Je l'avais oubliée, la vieille, avec son sourire de pitié. C'est fou ce que les vieux hérissons peuvent s'extasier pour un rien ! Comme à mon habitude, je l'ai ignorée (c'est triste d'ailleurs maintenant que j'y pense). Mais ce jour-là, Popotte - c'est ainsi qu'on l'appelait - était révoltée. Secouant ses pattes le plus vite qu'elle pouvait, elle m'a rejoint. En fait, je crois qu'elle essayait de courir, mais attention, hein, pas de conclusions hâtives ! Toujours est-il que son déhanché était, euhhh, disons perturbant. Tout en détournant les yeux, j'ai essayé de lui faire comprendre que je n'avais pas le temps de lui parler ce matin-là. Peine perdue, elle m'avait déjà emprisonné dans ce cercle vicieux : elle allait faire une blague douteuse, je me forcerais à rire pour ne pas la décevoir, ce qui l'encouragerait à faire une deuxième blague et etc etc jusqu'à ce que mort s'ensuive. Petite parenthèse pour toi, Popotte, tu nous manques à tous ici bas, et paix à ton âme... je reviens à mon récit, et oh ! La vache, j'ai les larmes aux yeux ! Eh oui, les hérissons peuvent pleurer ! Donc voila, là elle a continué :

- " Hhhh, hhh, tu m'as obligée à courir, dis. Hhhhh, j'ai fait mon sport de la journée ! Héris, mon petit, j'ai hhhhh... Pardon, mais je suis hhhhh, un peu essouflée. J'ai trouvé un hhhh, pour toi... "
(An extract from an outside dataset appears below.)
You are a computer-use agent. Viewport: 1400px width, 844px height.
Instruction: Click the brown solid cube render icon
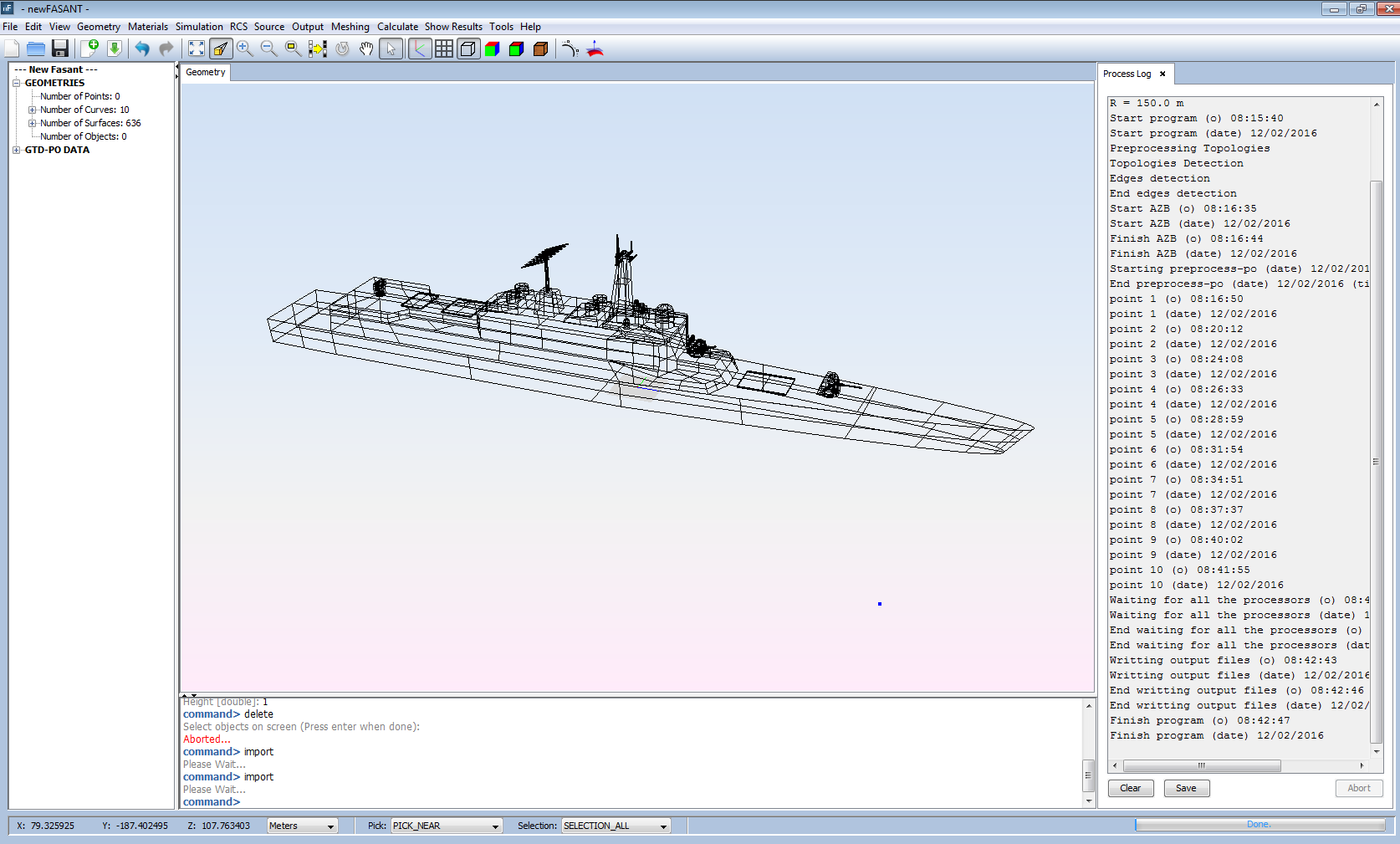pos(540,49)
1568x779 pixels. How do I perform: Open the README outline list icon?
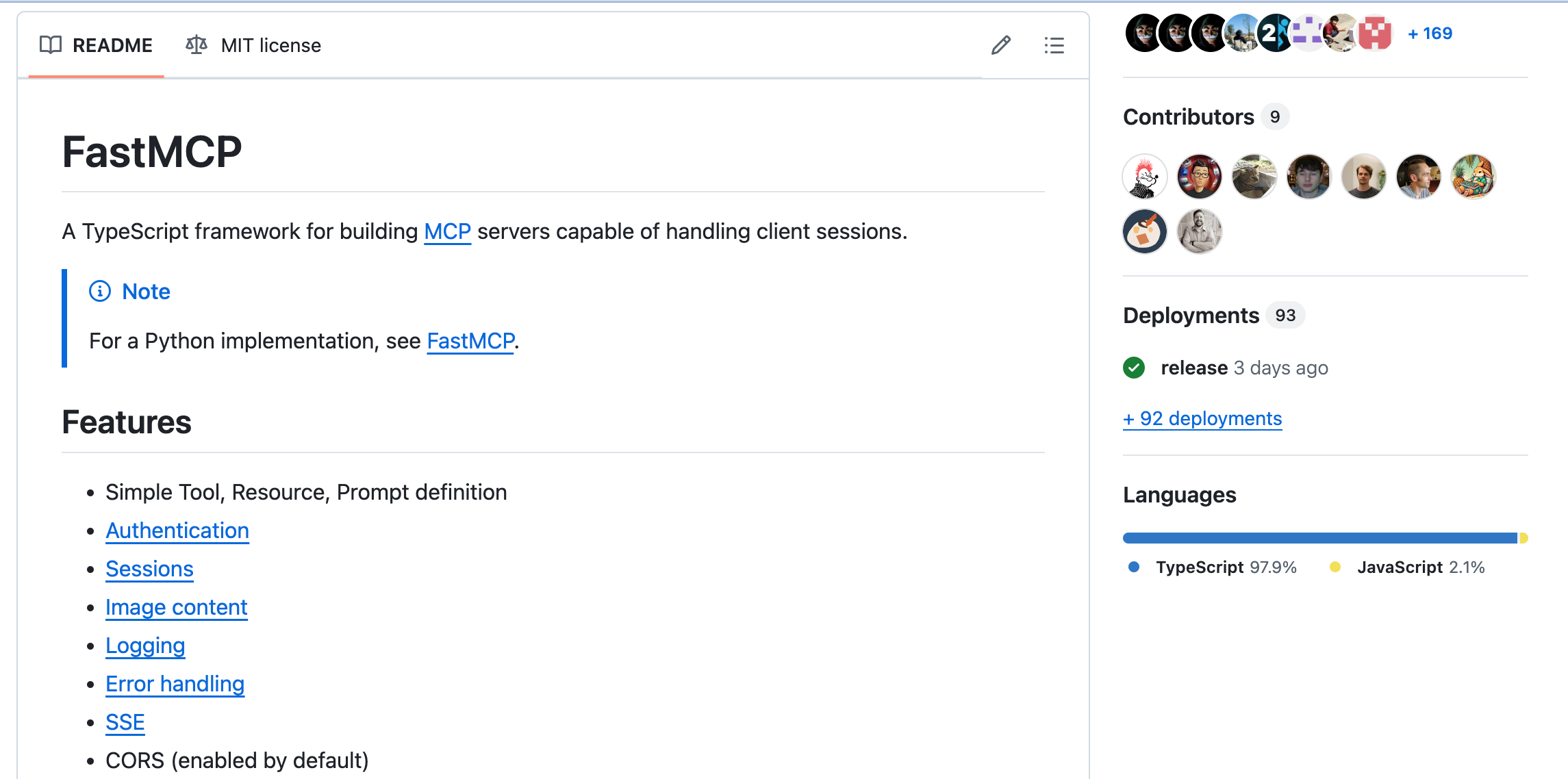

C'est à peu près à ce moment-là que je suis parti. Non mais, c'est que ça commencait à devenir long et j'avais des... trucs à faire. Je ne savais pas ce que je cherchais, mais j'espérais bien le trouver. Mais ce jour-là, le dieu des hérissons avait décidé de m'accorder une faveur. Sûrement avait-il eu un élan de bonté ou je ne sais quoi parce que Tondeuse s'est approché de moi. Oui, Tondeuse. Pour les hérissons qui lisent ceci, ça peut paraître impensable. Pourtant, Tondeuse était là, devant moi. La légende vivante. Le seul, l'unique, le survivant. Je n'en croyais pas mes yeux - il faut dire que nous, les hérissons, ne voyont pas grand-chose de loin - ni mes oreilles. D'ailleurs, nous n'avons pas d'oreilles à proprement parler. Mais il était là. Le seul hérisson au monde, lequel se limite à un pâté de maison, à être passé sous la tondeuse et en être ressorti vivant. Depuis, il avait perdu toute sa fourrure et était blanc comme l'arrière-train de Popotte. Paix à ton âme une fois de plus ! Ah, et pour l'histoire des oreilles, j'y reviendrai ne vous inquiétez pas ! J'avais des tonnes de questions à lui poser, lui qui dans mon enfance avait été mon exemple. Alors j'ai pris mon courage à deux pattes, et je me suis avancé vers lui :

- " Excusez-moi, Monsieur Tondeuse ? Vous pourriez me signer un autographe ? "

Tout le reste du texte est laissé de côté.